# [Exercise tasks]
1. In the McNelly's Badge text, translate this sentence into Spanish: "He served in campaigns in New Mexico, Galveston and Louisiana."
2. According to the McNelly's Badge text, in what year did Leander McNelly become symptomatic of tuberculosis?
3. Quote the passage of the McNelly's Badge text that begins with the words containing "McNelly's Badge LbNA" and ends with "symptomatic of tuberculosis.".

McNelly's Badge LbNA # 52395
|Placed Date||Mar 7 2010|
|Last Update||Feb 15 2014|
Leander H. McNelly was born March 12, 1844 in Brooke County, Virginia. During the late 1850s, Leander’s brother, Peter, had settled in Washington County, Texas, bringing Leander with his family. However, in 1860, Leander became symptomatic of tuberculosis.
In September 1861, McNelly was mustered in as a private in Campbell's Company, 2nd Regiment of the Sibley Brigade, 5th Texas Cavalry. He served in campaigns in New Mexico, Galveston and Louisiana. By the end of the war he was a captain of a company charged with hunting down deserters.
Following the war, McNelly returned to farming near Brenham, Texas. He also spent some time working for the General Land Office. When the Reconstruction-era State Police agency was formed in 1870, McNelly accepted a commission as one of four captains of the force.

# [Data excerpts]
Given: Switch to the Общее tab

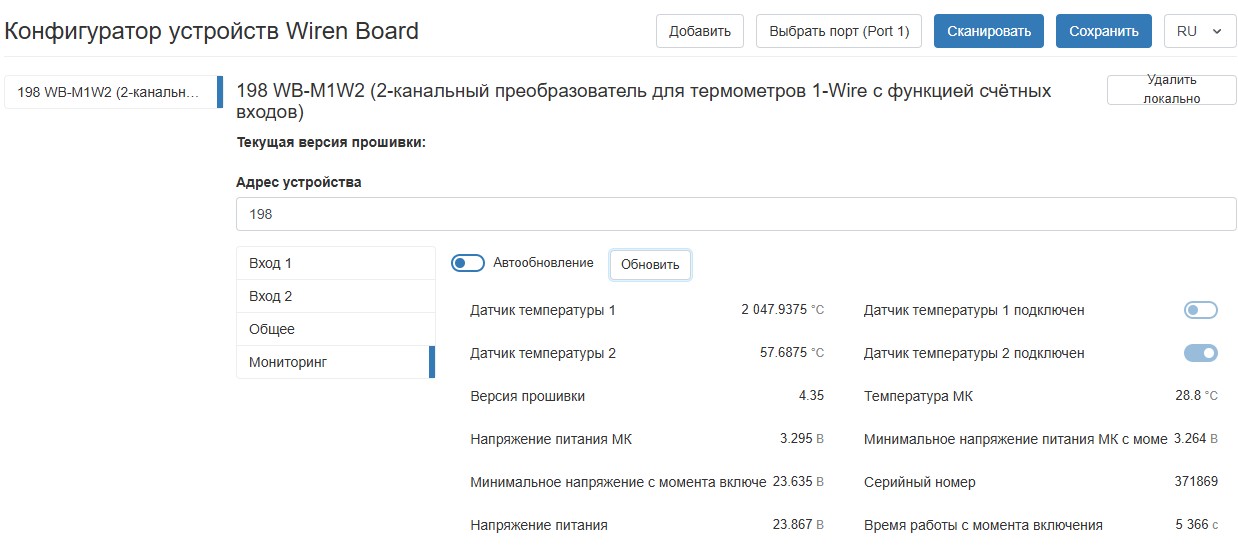Looking at the screenshot, I should point(335,329).
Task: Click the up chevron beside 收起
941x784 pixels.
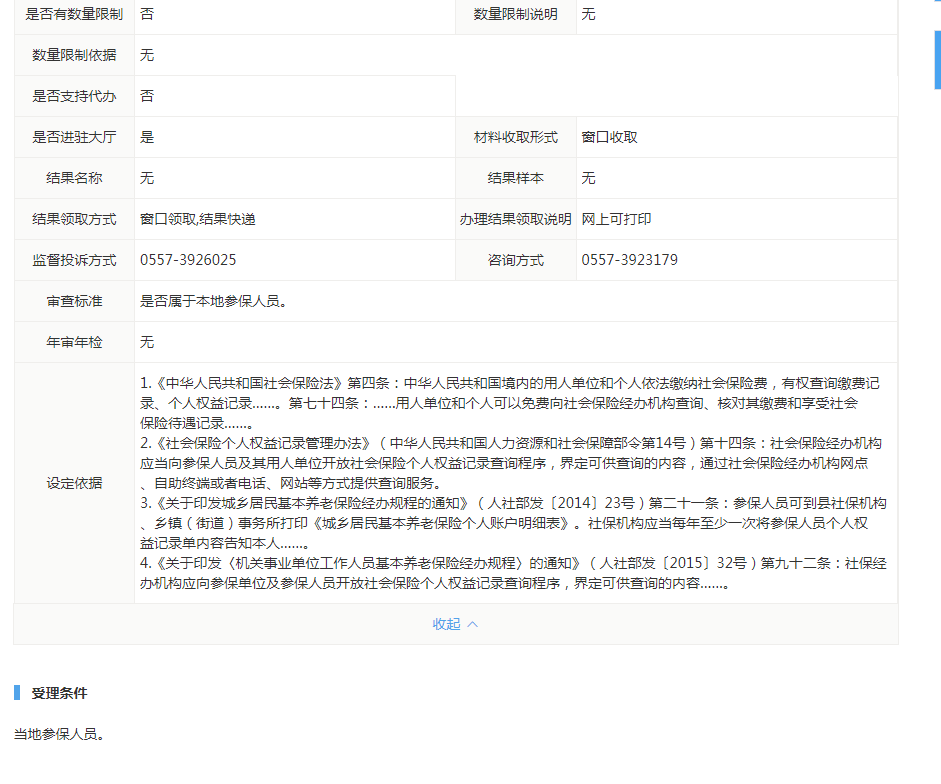Action: point(473,624)
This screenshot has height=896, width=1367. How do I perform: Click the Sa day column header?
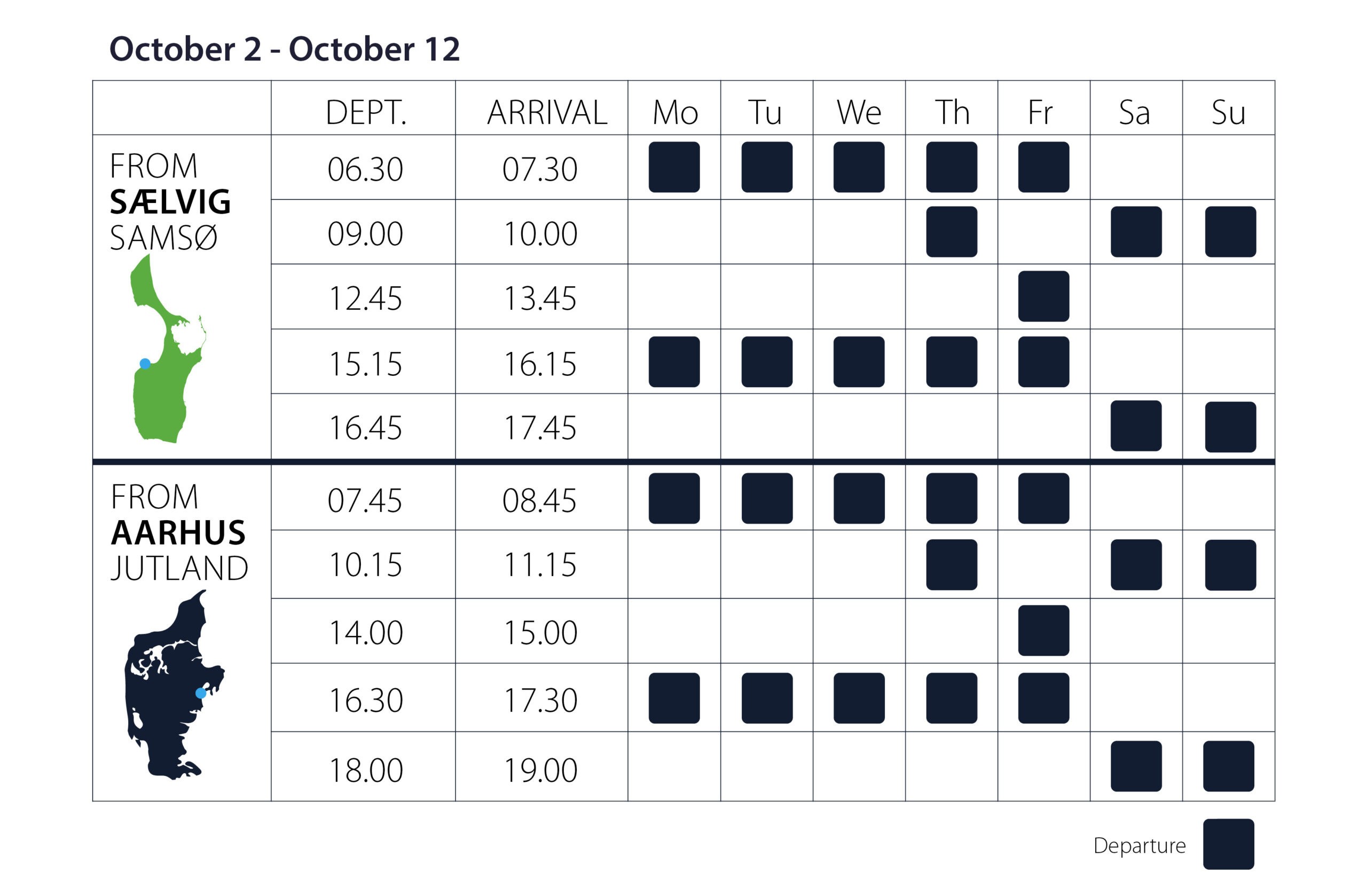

# [Solutions to each task]
1. Sirvió en campañas en Nuevo México, Galveston y Luisiana.

2. 1860

3.
McNelly's Badge LbNA # 52395
|Placed Date||Mar 7 2010|
|Last Update||Feb 15 2014|
Leander H. McNelly was born March 12, 1844 in Brooke County, Virginia. During the late 1850s, Leander’s brother, Peter, had settled in Washington County, Texas, bringing Leander with his family. However, in 1860, Leander became symptomatic of tuberculosis.